WorkOS provides the ACS URL and SP Entity ID. They are readily available in your Connection Settings in the WorkOS dashboard.

The ACS URL is the location an Identity Provider redirects its authentication response to. In CyberArk’s case, it needs to be set by the organization when configuring your application in their CyberArk instance.

The SP Entity ID is a URI used to identify the issuer of a SAML request and the audience of a SAML response. In this case, the SP Entity ID is used to communicate that WorkOS will be the party performing SAML requests to the organization’s CyberArk instance, and that WorkOS is the intended audience of the SAML responses from the CyberArk instance.

Specifically, the ACS URL will need to be set as the “Assertion Consumer Service (ACS) URL”, and the SP Entity ID will need to be set as the “SP Entity Id / Issuer / Audience”, in the “Service Provider Configuration” section of the “Trust” tab in the SAML App.

Next, provide the Identity Provider metadata.

Normally, this information will come from the organization’s IT Management team when they set up your application’s SAML configuration in their CyberArk Identity Admin Portal. If that’s not the case during your setup, the following steps describe how to get the necessary information.

Log in to the CyberArk Identity Admin Portal and select “Web Apps” from the left-side navigation.

If your application is already created, select it from the list of applications and move to Step 4. If you haven’t created a SAML application in CyberArk, select “Add Web Apps”.

Select the “Custom” tab and then click to add “SAML”.

Select “Yes” to begin setting up the SAML App.

Enter a descriptive App Name and Description, then click “Save”.

Next, navigate to the “Trust” tab and enter the SP Entity ID from the Connection Settings into “SP Entity Id / Issuer / Audience” and the ACS URL from the Connection Settings into “Assertion Consumer Service (ACS) URL” in the “Service Provider Configuration” section of the “Trust” tab in the SAML App.

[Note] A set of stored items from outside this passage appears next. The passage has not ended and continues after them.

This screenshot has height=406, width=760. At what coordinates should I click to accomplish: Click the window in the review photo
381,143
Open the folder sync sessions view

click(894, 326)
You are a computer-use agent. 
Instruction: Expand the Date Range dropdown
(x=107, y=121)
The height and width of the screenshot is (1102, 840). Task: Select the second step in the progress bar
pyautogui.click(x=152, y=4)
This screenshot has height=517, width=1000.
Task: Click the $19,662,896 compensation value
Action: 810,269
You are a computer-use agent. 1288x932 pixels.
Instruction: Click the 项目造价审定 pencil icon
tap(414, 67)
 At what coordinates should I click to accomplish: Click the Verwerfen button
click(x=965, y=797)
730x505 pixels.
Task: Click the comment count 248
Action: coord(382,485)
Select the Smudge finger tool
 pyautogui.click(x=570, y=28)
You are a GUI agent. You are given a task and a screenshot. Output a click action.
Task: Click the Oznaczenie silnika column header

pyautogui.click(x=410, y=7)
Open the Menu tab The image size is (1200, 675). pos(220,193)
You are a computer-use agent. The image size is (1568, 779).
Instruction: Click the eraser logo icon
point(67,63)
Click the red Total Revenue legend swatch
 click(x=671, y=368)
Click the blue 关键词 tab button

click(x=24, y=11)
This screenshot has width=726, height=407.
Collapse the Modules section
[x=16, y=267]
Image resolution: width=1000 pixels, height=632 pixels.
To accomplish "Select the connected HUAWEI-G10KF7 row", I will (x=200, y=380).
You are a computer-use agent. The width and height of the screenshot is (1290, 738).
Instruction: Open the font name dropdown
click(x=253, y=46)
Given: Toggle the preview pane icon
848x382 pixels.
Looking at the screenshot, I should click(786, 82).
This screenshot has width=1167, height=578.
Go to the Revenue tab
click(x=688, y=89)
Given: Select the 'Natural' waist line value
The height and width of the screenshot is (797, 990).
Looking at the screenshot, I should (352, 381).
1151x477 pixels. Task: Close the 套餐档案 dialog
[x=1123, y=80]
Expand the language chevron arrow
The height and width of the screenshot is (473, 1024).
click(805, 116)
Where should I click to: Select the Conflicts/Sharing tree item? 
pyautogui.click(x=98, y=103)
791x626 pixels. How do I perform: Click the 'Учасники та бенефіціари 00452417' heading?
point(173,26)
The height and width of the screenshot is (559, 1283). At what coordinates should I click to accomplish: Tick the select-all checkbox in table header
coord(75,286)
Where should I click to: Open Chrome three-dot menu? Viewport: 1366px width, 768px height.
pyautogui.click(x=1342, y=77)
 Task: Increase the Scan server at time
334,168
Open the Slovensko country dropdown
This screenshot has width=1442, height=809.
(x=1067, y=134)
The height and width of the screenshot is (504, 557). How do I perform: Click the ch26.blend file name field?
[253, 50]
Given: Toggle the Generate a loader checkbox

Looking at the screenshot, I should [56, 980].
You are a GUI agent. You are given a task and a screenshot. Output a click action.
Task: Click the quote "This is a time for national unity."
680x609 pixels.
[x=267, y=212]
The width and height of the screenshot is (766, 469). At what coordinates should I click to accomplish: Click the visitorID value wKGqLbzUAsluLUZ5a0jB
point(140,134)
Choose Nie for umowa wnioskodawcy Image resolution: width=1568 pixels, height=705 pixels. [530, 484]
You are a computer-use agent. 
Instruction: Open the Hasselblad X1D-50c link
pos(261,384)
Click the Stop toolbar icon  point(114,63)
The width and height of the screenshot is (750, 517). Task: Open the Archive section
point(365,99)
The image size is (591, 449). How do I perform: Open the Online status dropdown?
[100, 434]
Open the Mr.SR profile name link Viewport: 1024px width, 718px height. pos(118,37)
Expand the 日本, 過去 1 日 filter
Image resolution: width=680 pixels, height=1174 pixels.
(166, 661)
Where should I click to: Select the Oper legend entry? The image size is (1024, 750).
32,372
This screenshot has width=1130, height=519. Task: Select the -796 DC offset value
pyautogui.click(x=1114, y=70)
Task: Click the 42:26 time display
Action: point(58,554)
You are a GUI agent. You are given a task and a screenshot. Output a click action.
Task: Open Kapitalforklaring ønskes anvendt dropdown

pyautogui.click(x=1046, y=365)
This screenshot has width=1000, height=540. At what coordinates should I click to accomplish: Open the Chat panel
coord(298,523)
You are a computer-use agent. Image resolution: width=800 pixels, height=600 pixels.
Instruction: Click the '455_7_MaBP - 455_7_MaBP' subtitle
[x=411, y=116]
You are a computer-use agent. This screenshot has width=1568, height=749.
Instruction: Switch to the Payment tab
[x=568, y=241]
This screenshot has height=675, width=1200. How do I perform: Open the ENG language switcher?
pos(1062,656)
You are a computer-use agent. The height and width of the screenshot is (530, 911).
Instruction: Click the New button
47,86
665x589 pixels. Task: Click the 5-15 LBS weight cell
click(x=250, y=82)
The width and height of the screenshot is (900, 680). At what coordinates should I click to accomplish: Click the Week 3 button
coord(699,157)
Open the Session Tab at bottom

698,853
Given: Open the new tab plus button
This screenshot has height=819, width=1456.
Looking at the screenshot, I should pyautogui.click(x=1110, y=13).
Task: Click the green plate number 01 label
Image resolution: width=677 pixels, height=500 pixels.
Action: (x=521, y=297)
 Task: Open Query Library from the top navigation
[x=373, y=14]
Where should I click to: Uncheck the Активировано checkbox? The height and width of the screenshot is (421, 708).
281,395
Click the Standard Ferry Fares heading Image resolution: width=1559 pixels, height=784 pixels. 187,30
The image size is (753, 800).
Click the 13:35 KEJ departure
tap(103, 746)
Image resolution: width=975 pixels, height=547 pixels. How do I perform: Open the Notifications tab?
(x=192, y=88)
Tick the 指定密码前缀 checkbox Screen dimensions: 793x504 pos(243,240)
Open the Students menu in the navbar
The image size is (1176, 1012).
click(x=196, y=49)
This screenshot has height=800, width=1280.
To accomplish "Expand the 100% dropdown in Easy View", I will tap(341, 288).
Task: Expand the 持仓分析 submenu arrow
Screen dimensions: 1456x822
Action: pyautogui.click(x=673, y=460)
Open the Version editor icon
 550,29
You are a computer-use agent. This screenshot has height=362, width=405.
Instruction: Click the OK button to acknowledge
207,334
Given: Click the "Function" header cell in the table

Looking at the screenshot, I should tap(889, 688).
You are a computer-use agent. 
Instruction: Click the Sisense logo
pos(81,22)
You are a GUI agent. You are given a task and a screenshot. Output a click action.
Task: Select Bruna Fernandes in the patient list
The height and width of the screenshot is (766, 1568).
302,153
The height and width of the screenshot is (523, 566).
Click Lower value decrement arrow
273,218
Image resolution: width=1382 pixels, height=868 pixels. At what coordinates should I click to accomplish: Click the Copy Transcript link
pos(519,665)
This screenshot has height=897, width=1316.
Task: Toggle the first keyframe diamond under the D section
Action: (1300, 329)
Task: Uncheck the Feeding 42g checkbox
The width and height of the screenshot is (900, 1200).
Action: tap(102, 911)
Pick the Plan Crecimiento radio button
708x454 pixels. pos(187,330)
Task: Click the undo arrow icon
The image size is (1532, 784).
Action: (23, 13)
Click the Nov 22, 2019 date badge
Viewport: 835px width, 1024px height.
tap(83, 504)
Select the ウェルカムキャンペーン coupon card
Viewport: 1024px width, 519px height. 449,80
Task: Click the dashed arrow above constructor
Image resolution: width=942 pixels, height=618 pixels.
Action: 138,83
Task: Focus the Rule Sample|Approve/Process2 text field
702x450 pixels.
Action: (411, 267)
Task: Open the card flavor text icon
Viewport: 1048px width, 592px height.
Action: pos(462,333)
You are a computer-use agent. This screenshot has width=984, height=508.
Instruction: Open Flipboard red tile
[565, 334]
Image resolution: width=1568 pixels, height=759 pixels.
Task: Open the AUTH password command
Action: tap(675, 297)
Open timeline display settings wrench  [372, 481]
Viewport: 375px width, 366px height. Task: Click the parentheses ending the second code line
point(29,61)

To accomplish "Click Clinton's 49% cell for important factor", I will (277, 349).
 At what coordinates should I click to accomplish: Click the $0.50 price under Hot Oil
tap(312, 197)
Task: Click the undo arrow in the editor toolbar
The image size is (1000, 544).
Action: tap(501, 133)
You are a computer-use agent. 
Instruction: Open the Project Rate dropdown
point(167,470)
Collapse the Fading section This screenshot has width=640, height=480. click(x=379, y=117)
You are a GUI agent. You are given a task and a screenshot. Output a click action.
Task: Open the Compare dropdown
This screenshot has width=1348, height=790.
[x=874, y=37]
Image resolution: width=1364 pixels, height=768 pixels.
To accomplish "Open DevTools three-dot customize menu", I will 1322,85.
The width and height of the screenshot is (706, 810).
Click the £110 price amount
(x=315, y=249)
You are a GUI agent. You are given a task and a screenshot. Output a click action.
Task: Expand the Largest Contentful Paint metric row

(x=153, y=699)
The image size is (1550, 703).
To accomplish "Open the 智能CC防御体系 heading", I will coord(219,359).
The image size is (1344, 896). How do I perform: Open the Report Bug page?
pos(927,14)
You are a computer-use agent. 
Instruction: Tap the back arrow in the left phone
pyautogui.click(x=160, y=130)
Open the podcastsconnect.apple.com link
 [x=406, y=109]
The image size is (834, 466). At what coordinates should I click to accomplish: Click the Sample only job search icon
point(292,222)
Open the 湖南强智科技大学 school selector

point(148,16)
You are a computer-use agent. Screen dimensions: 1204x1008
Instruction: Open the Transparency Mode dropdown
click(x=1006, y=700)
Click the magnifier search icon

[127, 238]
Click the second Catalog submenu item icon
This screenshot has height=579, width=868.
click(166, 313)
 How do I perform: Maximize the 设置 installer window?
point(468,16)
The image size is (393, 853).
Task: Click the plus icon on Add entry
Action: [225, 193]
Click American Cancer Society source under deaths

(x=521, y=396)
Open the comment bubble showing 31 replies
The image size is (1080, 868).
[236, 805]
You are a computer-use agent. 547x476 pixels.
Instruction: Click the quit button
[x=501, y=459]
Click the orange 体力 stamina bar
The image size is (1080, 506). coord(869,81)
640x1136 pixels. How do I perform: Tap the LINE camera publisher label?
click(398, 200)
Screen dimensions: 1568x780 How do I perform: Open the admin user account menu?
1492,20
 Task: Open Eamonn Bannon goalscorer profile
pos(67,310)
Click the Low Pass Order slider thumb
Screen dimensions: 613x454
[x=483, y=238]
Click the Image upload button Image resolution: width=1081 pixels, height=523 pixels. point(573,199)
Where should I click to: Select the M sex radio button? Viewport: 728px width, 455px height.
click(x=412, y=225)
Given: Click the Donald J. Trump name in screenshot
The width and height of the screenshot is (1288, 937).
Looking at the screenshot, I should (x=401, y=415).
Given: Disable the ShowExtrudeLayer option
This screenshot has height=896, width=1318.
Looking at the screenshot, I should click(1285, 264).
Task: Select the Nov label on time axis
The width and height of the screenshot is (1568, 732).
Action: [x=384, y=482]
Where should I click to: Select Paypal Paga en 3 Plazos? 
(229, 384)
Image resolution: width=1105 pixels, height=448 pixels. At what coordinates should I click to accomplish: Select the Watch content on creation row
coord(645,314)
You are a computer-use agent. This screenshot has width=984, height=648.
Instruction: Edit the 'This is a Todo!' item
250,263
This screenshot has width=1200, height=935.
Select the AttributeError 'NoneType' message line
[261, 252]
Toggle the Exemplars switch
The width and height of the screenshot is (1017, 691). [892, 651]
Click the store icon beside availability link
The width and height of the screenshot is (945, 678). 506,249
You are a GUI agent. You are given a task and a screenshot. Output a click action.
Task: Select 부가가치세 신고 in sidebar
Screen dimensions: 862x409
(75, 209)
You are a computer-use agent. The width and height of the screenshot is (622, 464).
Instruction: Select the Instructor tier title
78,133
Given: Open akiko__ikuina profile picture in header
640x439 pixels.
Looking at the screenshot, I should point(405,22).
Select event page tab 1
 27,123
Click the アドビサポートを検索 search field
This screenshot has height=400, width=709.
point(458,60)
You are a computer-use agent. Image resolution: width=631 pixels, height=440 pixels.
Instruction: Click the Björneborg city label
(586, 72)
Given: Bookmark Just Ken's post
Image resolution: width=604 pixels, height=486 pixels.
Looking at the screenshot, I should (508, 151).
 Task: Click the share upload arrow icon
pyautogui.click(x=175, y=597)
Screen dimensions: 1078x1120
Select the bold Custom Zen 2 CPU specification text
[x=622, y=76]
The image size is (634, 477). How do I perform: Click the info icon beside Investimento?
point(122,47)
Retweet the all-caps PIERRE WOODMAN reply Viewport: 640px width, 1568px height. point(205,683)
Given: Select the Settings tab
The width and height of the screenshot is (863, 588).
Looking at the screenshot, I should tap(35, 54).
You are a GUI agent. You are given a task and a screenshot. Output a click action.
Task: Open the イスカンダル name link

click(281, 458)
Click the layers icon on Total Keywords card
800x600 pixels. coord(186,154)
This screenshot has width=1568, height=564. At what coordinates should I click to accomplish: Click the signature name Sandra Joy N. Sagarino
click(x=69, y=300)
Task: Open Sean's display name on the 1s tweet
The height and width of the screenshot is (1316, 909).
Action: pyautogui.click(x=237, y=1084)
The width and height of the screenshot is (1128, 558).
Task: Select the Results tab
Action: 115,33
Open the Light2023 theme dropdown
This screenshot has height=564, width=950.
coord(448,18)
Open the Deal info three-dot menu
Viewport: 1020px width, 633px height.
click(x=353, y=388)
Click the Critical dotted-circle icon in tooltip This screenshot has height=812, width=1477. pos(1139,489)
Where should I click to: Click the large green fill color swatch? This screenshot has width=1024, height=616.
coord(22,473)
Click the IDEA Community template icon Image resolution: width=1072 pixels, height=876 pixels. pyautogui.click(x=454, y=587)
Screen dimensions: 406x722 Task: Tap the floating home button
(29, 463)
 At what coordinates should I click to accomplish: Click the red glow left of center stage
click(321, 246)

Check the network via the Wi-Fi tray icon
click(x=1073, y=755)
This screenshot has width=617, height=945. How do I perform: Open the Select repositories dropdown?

Select the “SAML Response” tab and use the “Add” button to add the following key-value pairs. Then, click “Save”.

• id → LoginUser.Uuid
• email → LoginUser.Email
• firstName → LoginUser.FirstName
• lastName → LoginUser.LastName

With identity provider role assignment, users can receive roles within your application based on their group memberships. To return this information in the attribute statement, first add a new attribute in the “SAML Response” tab. In the “Attribute Name” column, input groups, and map it to the “Attribute Value” for a user’s group membership, such as LoginUser.GroupNames, as shown in the example below.

Once your SAML app is configured to return groups, navigate to the SSO connection page in the Organization section of the WorkOS Dashboard. Create SSO groups by referencing the group IdP ID. Then, assign roles to these SSO groups so group members are automatically granted roles within your application.

To give users permission to authenticate via this SAML app, you will need to assign individual users and/or groups of users to the CyberArk SAML app.

Click on the “Permissions” tab, and select “Add”.

Search for the individual user(s) and/or group(s) that you would like to assign to the app, and check the box next to them. Click “Add” when you are finished. Once users have been successfully added, you should also notice the “Status” of your CyberArk SAML app change to “Deployed”.

On the “Trust” tab of the SAML App, go to the “Service Provider Configuration Section” and select “Metadata”. Then click on “Copy URL” button to copy the Metadata URL. This URL will get entered in the WorkOS dashboard in the next step.

Finally, select “Edit Metadata Configuration” and input the Metadata URL in your WorkOS Connection Settings. Your Connection will then be verified and good to go!